TASK ITEM> A single count is required: the lines of the data below in which the word "checkbox" occurs.

DATA FOR ANALYSIS>
==============================
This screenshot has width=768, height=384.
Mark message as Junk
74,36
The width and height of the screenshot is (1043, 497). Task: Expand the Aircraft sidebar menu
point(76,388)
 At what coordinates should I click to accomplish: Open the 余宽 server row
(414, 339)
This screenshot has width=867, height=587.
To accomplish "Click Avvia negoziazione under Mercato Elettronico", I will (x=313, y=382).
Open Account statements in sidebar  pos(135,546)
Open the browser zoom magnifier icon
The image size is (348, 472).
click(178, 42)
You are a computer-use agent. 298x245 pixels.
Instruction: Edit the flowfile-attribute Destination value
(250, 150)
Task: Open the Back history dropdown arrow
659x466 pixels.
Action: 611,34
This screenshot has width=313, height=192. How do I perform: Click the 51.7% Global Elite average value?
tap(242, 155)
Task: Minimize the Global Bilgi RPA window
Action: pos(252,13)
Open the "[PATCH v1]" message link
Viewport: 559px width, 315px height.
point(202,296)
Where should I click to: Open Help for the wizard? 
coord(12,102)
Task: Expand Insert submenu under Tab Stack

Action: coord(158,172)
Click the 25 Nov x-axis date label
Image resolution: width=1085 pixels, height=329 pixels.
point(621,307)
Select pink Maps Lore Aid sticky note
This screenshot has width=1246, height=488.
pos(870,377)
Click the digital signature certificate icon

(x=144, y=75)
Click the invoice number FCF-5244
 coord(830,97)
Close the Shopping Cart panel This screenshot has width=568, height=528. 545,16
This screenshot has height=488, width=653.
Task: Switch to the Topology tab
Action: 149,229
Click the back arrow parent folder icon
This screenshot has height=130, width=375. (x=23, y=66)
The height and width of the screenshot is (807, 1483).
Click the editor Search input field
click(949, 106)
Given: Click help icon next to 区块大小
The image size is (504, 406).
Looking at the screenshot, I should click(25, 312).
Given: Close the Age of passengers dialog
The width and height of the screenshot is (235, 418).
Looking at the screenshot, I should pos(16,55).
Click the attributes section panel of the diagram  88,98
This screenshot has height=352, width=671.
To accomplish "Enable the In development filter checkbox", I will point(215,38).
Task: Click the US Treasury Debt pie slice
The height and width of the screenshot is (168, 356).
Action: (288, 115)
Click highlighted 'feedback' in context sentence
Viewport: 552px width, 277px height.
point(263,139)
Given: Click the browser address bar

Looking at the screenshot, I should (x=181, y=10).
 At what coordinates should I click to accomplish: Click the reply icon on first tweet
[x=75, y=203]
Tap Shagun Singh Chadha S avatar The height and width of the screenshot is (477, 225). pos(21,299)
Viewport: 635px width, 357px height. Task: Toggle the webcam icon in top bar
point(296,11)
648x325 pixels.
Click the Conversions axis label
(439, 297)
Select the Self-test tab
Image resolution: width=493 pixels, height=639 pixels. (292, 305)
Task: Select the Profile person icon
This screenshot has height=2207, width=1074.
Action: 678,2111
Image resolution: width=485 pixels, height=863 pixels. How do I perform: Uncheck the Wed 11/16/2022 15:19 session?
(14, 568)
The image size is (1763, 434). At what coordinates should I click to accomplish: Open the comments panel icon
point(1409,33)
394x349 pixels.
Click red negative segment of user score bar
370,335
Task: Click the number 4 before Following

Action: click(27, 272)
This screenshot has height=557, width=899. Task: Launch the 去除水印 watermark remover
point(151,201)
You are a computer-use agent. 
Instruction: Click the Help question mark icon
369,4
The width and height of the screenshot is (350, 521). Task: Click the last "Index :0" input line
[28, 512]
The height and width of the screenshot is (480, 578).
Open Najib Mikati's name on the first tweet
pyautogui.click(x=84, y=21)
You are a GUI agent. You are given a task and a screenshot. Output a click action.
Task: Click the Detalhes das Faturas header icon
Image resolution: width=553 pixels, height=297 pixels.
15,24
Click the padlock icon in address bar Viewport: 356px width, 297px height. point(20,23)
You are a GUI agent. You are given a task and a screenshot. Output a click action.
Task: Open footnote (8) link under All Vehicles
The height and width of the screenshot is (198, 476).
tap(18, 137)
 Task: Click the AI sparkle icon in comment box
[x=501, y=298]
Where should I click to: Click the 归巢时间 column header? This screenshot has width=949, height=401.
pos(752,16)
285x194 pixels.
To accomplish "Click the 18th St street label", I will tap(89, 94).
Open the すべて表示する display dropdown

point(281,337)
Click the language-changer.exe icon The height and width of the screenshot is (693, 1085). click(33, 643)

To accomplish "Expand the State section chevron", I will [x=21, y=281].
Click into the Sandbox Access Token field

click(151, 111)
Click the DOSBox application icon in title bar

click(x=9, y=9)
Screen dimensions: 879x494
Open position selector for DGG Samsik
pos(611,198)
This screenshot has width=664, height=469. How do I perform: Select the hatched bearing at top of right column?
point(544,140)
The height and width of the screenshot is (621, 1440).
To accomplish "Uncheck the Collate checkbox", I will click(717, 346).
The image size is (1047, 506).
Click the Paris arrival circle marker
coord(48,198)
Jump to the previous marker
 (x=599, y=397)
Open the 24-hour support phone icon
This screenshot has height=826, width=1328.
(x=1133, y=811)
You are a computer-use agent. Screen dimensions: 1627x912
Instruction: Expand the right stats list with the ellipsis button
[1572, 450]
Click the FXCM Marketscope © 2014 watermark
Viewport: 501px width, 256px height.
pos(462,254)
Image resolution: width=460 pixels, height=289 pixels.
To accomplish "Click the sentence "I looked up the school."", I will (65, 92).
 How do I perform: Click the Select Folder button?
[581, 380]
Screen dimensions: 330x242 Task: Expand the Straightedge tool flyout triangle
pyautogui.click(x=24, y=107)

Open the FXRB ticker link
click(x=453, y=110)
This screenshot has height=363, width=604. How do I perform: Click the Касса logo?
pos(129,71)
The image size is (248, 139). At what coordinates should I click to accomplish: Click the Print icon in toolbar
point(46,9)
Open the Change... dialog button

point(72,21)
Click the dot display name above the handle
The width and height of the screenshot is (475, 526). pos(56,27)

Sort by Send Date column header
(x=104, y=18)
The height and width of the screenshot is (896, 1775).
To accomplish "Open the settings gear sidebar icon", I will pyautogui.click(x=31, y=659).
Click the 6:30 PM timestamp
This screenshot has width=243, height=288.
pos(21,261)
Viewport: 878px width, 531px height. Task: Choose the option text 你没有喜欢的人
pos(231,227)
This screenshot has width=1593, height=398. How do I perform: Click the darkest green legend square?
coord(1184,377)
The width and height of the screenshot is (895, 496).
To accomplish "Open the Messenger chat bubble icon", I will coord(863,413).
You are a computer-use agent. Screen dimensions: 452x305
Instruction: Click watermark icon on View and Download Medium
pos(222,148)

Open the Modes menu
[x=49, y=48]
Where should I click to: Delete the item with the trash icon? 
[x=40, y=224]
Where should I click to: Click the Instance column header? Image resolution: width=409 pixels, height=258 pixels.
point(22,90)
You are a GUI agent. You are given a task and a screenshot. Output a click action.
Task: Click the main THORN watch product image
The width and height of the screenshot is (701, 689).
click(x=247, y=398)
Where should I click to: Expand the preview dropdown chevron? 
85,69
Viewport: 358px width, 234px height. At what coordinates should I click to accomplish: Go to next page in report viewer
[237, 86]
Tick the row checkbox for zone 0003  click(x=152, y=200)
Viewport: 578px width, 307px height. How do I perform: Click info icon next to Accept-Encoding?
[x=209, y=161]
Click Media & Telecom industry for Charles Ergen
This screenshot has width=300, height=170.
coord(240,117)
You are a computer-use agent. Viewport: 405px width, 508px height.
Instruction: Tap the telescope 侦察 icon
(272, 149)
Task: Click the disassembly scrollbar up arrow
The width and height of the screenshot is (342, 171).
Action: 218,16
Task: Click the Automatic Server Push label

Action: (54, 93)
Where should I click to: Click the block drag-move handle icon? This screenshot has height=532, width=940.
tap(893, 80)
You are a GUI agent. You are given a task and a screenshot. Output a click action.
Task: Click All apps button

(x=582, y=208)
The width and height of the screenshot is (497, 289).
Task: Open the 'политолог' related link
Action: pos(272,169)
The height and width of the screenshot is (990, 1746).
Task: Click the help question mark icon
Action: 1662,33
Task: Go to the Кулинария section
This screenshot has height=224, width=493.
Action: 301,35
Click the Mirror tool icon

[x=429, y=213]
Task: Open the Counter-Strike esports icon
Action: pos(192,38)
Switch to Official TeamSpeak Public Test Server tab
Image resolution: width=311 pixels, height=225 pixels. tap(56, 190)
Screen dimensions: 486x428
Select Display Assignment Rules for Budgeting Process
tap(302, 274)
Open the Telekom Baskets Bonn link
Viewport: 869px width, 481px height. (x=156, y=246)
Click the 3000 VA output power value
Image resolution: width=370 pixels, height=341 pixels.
==============================
RESULT OF THIS TASK> 3